Clegg must be acutely conscious of Liberal Democrat supporters watching in a state of anxiety and in some cases despair. They did not vote Clegg to get Cameron. Similarly, Tories did not vote Cameron to get Clegg.
For now the excitement of power will bind the parties together. Few of the new ministers will have served in government before. Excitement will outstrip concern. Other Conservative and Liberal Democrat MPs will hope to be ministers at some point. They will behave themselves until their hopes are dashed. The media will love it too at first.
But in the end new politics is like the old politics, a mix of principled conviction and expediency, rooted in a party. If Conservatives were Liberal Democrats they would not have joined the Conservative Party.
At some point conflicting values will become an overwhelming theme, tested by events.
More fundamentally there are limits to how far leaders can move away from their parties.

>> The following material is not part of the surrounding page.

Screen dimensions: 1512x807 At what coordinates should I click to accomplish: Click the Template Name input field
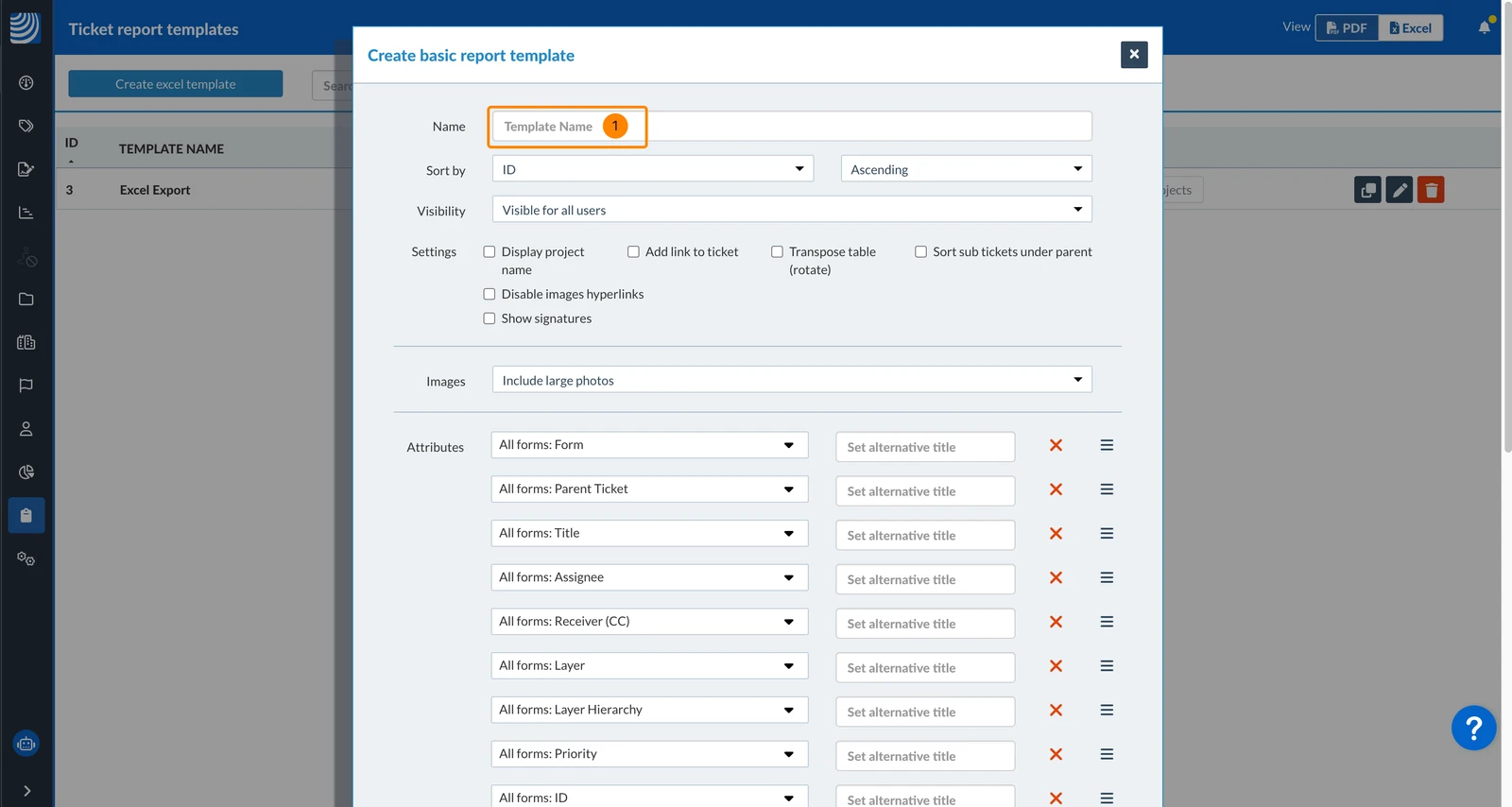792,127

Tony Blair defined himself against his party, but in the end the party put up with it no longer even though he won three elections with big majorities. As such, the so-called new politics is the logical extension of Blairism rather than a break from it, with both leaders testing their parties' ideological flexibility.
In such a context I am unsure how the coalition survives the referendum campaign on electoral reform. Presumably the new Labour leader will campaign for a "Yes" vote alongside Clegg. Cameron will be calling for a "No" vote. Perhaps it will be straightforward for Clegg and Cameron to return in unison, one of them defeated in a referendum, but I doubt it.
The new leader has a chance and a massive challenge. One ex-Labour minister summed up this moment of frail potential: "The coalition will last longer than I think it will."
In politics the future is always unknown. At some point over the next few years the parties will reassert themselves as competing forces. They always do.
- Independent
Unlikely couple will prove impossible bedfellows
AdvertisementAdvertise with NZME.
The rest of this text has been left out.